I'm under the impression that modern laptops with LED backlights, better chipsets, and newer, faster processors can get into the 16 watt range with the LCD brightness turned all the way up (I was running mine at half). It wouldn't surprise me at all if a newer laptop would get a 15-20% improvement in runtime since their mechanical disk would be a larger percentage of total power.

Two Surprises Pointed Out By powertop

My laptop is already tweaked pretty heavily to save power, so I was surprised to see these two programs causing wake ups.

PostgreSQL was causing about 5% of my CPU wake ups. I really didn't want to have to shut down PostgreSQL so I was very happy to learn that there is a configuration option that can be tweaked in postgresql.conf. My postgresql.conf had the option commented out:

#bgwriter_delay = 200ms                        # 10-10000ms between rounds

I changed mine to 10000ms and I now I rarely see it show up in powertop.

The other surprise was gnome-power-manager. I thought I remembered it being fixed a few years ago. It used to wake up many times per second the entire time it was running. The current version that came with Ubuntu 9.04 seems to only be partially fixed. It seems that if it is running and the AC power state is changed it will revert to its old behavior of waking up 10-20 times per second.

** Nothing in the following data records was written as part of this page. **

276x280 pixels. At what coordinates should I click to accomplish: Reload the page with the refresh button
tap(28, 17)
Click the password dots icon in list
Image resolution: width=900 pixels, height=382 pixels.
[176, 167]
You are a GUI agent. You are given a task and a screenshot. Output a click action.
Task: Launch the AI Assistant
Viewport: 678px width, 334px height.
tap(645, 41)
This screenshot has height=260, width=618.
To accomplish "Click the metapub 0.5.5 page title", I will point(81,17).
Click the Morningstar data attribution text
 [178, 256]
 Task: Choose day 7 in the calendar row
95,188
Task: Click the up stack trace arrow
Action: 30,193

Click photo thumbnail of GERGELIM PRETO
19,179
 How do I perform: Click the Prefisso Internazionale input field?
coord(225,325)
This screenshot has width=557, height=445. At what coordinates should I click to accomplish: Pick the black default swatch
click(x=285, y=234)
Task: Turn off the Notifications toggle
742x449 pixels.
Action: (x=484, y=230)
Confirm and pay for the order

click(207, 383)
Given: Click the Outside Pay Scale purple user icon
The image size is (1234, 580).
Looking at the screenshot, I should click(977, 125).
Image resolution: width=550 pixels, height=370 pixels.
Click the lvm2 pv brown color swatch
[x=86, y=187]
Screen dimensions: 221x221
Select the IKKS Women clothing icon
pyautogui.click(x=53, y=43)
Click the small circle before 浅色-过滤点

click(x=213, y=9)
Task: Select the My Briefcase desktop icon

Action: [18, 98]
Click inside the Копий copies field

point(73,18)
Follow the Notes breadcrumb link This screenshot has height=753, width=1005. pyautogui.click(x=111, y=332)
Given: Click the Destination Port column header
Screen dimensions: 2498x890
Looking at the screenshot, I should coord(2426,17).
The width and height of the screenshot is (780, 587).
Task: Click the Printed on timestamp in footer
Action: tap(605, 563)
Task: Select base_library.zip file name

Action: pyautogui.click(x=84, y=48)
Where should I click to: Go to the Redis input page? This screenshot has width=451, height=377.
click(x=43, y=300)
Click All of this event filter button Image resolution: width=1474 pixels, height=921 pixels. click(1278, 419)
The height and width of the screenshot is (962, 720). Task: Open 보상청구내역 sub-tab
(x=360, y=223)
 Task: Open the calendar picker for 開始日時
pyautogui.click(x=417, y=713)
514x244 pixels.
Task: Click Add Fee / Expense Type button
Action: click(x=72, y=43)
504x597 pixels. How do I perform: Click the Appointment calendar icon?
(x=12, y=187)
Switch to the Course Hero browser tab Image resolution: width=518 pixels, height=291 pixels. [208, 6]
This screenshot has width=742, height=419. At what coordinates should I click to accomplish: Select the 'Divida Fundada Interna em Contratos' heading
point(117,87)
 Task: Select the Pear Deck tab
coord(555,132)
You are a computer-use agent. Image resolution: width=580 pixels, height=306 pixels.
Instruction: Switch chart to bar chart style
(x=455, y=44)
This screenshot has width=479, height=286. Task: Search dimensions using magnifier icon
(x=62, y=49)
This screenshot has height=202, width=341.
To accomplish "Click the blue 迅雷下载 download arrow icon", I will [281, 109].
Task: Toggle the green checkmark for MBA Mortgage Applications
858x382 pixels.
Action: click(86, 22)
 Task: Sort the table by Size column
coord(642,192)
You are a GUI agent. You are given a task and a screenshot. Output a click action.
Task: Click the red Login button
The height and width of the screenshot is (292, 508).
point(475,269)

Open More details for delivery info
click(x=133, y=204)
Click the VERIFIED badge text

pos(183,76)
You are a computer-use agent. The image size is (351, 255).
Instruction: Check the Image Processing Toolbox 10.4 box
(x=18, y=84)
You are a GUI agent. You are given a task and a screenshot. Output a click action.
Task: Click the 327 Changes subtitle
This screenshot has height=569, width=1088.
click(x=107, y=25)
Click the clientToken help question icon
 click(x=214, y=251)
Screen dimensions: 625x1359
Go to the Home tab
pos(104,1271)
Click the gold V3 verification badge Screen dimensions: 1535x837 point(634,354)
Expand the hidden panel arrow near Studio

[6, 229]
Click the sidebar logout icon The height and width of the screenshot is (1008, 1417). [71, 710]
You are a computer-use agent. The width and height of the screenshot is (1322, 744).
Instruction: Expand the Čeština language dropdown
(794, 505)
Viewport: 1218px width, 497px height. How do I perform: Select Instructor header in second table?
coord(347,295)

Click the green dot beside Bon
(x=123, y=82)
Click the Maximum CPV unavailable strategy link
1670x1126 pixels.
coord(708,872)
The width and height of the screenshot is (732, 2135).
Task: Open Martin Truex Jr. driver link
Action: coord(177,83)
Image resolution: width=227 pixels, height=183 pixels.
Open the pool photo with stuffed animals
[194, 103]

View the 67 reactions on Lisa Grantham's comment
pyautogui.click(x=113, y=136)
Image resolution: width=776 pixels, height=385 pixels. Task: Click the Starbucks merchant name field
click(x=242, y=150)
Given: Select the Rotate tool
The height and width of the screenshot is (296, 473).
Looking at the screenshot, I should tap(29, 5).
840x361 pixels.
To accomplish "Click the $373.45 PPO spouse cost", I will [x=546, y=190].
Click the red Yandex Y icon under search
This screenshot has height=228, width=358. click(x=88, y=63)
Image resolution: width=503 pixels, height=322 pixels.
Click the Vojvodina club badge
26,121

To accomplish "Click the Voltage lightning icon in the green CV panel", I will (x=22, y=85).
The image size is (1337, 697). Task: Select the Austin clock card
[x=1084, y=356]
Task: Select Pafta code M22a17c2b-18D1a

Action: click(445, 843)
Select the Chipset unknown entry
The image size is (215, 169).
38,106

Killing gnome-power-manager and restarting it will fix it until the next time the AC power state changes. I need to work on making that happen automatically.

Some Final Thoughts

The Intel X25-M is supposed to use 150mw when active and about half that when idle. Most mechanical drives don't even get down to 150mw when idle, and they require 1 to 2 watts or more when active.

A 10% increase in runtime on my 20 watt laptop fits those numbers pretty well.

I would imagine that power gap grows wider as the disk load increases. My usual on-battery workload is very light on the disks but it sure doesn't give them much chance to spin down.